July 4, 2023 3-minute read

Just posting my quick notes after watching this great Linear.app Tech Talk on their application’s synchronization approach. This is similar to my last post/notes on Vulcan.io, although both have the disclaimer that, while I enjoy paying attention to the offline/two-way sync problem domain, I have (thankfully?) not had to work it in myself yet.

My takeaways are that Linear’s initial client-side architecture was:

Download all of your org’s data (basically your tenant) in 1 GQL call,
Put literally all of it into in-memory MobX objects,
Write a React UI against the MobX objects,
Profit!

I’m a MobX fan, so love the callout.

This architecture still required a lot of up-front effort to build (sounds like they basically built a client-side, offline-first ORM on top of IndexedDB and MobX), but the pay-off was a super-fast offline-first UI that was their product’s primary differentiator (in the video, he was an aside that mentions the Linear co-founders did zero product/market fit research during their first few months as a startup, because they took it as obvious that millions of people use issue trackers, so of course there is a market, they just needed to build the best one).

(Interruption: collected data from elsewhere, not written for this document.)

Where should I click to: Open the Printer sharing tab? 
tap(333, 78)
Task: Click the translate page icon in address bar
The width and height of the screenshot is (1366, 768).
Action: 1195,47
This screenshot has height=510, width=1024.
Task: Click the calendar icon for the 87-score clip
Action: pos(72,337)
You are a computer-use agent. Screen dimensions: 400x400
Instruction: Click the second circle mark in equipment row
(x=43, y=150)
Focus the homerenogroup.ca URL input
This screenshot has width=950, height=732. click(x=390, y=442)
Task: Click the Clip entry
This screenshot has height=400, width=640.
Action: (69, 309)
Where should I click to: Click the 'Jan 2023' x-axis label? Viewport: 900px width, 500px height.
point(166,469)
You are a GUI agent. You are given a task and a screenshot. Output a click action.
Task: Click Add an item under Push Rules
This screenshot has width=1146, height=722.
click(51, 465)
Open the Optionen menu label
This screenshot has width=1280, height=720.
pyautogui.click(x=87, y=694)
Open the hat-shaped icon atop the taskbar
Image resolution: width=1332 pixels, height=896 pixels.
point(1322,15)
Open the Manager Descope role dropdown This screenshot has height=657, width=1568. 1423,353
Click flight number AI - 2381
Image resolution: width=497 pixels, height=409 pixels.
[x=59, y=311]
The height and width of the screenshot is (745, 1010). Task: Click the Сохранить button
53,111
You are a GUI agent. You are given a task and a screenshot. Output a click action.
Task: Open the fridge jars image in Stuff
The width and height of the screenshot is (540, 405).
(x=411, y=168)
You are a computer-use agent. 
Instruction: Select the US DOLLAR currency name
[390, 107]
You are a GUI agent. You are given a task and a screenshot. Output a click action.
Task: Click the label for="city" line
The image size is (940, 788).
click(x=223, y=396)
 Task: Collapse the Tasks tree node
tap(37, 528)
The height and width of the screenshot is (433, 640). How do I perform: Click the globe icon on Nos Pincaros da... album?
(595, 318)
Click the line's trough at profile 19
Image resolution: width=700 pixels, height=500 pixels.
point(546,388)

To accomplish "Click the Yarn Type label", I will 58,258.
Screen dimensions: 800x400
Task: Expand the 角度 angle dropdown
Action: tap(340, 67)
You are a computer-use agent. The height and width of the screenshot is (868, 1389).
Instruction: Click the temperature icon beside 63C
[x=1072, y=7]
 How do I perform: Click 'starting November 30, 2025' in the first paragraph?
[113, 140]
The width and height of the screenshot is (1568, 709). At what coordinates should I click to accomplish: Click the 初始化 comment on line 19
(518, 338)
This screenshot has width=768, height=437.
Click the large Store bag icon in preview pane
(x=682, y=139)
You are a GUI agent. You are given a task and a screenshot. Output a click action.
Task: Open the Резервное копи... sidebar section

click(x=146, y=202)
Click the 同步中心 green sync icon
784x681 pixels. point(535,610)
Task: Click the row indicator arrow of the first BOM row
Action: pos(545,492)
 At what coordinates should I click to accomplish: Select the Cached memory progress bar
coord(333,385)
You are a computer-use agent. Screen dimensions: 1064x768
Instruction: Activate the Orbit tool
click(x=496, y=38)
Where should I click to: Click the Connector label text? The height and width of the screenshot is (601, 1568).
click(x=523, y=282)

After this initial architecture, they progressively realized:

Okay, so “downloading all the org’s/tenant’s data (even if fast-forwarding to only changes since your last boot) at once can be slow”, so they split it into two “smaller and important boot data” (blocking) + “larger but less important boot data” (non-blocking) loads.
Okay, after that, some orgs have huge data, so instead of pulling the entire client-side db into memory, we’ll lazy-load the client-side db –> in-memory MobX objects (with admittedly a pretty neat approach which was very transparent to the React UI: they would basically use sync access to trigger loads, and briefly return [] while the async load resolved in the background),
Okay, after that, some orgs have so much data (issues, comments, history) that even pulling it all in the client-side db is too slow, so now we’ll even lazy load the server-side db -> client-side db (which is starting to look more and more like a traditional network-requiring app…)

Afaict, I think they’ve basically ended up with three levels:

The ~static subset of the graph needed to even boot the app (basic org + users + team data)
The ~static subset of the graph that needs to load very soon after boot (maybe projects? issues assigned to you?)
The dynamic subset of the graph that lazy loads as you navigate the app (ideally speculatively running these to maintain the as-fast-as-possible UX)

(And all of this is just reads, tracking writes is also required.)

Basically the problem generalizes to what subset of the server-side object graph does the client need, and how/when do you incrementally crawl/lazy-load the object graph down to a) the client-side db and b) the client-side in-memory UI to best achieve the immediate-ui-load performance vs. slow-app-bootstrap trade-off.

When you’re small, you can build an MVP and assume the client-side’s data subset is the tenant’s entire dataset, which is super-clean & elegant, and you definitely should do this to ship the MVP and gain customers…but then eventually data/tenants in the real-world are large, and you’ll come back around to this problem of needing to lazy-load a subset of the graph. Which of course is a luxurious problem to have.